When most of the apartments are struck by bombs from warplanes, she and Sama move into a small makeshift room in the hospital. The walls all have sandbags to protect against shrapnel from exploding shells.
Eventually, that is not enough. As regime troops slowly take back the rebel-held part of the city, airstrikes destroy eight of its nine hospitals.
For Sama repeatedly captures scenes of families and victims pouring into the remaining hospital, or sometimes being carried in. We see the dead separated from the living. Mothers come in and scoop up the covered bodies of their dead children, cradling them as they walk home for burial. The corridors, floors, and fixtures of the hospital are slippery with blood.
None of this is a secret. Waad notes that her dispatches are widely read. Hamza often goes on news shows via Skype to talk about what is happening. They report how regime troops slaughter civilians attempting to flee. They show children trying to escape chlorine gas, an indiscriminate killer.
And yet, Waad tells the camera, no one seems able to come in and help. The rebels, once full of hope, are gradually squeezed back to nothing.
As all this unfolds, over several years, Waad tells the camera she is making this film mostly because she wants Sama one day to have this record of what was happening with her parents when she was too young to understand or remember.
She wants Sama to know they fought for something they considered right and good, even if this time they did not win, and even though it left all of them in constant danger.
The film thus becomes its own statement of hope and defiance, and the same can be said for Sama herself, whom we see often and who is an extraordinarily cute kid.
If For Sama has a deeply personal underpinning, it also serves as a good primer for American audiences on the Syrian conflict.

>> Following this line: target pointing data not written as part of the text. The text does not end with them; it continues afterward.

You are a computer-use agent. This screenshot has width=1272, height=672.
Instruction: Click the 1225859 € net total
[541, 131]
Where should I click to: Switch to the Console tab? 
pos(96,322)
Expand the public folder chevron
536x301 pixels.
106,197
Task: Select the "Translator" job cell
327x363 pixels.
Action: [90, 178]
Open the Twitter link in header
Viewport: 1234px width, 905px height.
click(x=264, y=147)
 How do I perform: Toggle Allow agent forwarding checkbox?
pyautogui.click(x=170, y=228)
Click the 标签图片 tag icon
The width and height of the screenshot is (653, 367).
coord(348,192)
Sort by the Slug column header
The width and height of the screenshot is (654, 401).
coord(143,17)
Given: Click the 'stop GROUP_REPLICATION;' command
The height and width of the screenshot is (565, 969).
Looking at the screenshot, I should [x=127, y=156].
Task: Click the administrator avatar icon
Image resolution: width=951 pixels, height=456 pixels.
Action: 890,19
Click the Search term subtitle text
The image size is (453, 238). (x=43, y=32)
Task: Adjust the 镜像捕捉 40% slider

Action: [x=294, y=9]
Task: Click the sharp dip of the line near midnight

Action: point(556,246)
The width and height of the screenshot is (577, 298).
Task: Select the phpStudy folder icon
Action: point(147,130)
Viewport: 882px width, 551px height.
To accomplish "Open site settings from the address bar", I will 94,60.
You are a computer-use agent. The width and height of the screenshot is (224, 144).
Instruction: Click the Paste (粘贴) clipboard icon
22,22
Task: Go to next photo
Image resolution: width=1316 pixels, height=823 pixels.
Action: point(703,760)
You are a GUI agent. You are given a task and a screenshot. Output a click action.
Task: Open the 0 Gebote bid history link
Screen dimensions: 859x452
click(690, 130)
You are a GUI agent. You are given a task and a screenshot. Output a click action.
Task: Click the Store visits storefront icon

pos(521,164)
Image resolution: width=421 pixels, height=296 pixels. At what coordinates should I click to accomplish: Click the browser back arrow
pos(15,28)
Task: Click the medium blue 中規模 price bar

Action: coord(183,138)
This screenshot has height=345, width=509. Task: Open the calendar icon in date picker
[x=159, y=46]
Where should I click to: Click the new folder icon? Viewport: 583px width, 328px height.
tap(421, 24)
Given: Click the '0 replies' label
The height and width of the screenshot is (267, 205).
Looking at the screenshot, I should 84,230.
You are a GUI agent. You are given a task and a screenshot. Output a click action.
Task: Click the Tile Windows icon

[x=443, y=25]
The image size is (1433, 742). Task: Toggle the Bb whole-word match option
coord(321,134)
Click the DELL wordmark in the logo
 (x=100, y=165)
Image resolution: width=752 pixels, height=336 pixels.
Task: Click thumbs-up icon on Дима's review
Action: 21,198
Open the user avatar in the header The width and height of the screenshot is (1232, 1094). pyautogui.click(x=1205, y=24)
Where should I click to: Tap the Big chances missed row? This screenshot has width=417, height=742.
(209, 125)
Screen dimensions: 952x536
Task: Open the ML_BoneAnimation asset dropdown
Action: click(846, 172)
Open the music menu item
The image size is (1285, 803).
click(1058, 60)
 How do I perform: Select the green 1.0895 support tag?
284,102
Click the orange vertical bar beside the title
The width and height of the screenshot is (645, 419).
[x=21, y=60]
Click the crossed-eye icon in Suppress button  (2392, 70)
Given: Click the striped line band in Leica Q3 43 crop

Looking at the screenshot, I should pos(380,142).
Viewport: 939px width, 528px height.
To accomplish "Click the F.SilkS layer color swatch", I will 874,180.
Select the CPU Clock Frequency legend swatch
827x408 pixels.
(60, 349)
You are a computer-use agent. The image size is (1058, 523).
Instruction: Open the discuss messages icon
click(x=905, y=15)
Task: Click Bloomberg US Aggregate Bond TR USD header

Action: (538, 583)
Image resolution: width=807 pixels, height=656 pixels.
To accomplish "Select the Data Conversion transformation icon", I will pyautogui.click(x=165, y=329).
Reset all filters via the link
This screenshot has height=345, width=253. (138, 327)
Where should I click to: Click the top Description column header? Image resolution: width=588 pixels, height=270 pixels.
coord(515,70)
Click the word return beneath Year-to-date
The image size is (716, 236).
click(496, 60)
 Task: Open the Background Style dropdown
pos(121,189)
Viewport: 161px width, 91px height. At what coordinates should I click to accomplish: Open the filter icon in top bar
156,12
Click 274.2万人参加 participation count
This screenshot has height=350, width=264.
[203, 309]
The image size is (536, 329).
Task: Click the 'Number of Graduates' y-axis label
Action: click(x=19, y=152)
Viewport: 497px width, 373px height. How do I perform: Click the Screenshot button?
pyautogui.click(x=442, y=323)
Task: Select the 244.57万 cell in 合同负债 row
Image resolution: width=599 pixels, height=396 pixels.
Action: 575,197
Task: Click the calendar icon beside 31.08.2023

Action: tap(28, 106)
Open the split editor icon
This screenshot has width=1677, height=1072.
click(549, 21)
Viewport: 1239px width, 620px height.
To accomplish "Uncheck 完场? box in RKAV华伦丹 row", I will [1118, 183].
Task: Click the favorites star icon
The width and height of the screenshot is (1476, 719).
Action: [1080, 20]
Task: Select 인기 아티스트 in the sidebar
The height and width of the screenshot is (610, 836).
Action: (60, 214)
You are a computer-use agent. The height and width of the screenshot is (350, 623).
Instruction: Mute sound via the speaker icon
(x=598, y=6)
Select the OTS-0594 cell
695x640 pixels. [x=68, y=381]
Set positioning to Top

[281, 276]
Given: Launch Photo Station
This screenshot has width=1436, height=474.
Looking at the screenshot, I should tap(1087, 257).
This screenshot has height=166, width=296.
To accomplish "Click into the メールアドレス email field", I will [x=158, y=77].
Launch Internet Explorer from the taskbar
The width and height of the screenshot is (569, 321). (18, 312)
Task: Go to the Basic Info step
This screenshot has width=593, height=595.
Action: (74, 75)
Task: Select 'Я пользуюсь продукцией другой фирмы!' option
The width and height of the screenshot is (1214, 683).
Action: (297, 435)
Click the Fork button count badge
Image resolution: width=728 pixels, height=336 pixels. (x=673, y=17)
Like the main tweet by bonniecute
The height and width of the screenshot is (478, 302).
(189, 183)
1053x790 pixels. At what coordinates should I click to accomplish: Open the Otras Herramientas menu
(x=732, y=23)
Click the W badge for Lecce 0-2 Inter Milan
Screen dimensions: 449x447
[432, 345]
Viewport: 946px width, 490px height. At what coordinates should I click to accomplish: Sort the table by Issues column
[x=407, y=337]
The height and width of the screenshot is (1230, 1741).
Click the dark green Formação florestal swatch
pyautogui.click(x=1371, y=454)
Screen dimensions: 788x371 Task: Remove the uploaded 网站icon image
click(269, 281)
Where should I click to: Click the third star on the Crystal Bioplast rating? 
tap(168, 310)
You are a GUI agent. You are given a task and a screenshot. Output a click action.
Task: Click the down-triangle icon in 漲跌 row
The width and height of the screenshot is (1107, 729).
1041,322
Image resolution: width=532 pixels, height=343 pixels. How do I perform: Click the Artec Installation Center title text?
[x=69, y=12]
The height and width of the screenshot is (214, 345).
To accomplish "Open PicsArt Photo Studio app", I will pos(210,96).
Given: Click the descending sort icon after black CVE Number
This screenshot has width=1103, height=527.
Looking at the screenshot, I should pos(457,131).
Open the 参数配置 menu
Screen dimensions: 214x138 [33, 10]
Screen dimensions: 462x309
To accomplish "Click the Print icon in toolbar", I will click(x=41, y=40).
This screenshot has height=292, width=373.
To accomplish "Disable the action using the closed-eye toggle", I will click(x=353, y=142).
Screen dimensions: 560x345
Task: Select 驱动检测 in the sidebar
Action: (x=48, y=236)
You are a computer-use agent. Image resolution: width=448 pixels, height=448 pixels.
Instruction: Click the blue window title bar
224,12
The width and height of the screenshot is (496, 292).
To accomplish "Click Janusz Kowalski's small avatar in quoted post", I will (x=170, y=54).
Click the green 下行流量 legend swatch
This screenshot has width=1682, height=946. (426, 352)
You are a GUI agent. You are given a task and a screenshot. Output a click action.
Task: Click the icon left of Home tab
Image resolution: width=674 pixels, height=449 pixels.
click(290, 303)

It comes from one perspective, of course, but it lays out the players and the conflicts in an understandable way, something that often gets lost in the widespread perception that the whole situation is an indecipherable carnival of horrors.
The al-Kateabs now live in London. The lingering question for them, it might be fair to surmise, is whether Sama will one day watch her film and be able to say the land of her birth has risen above these worst possible moments.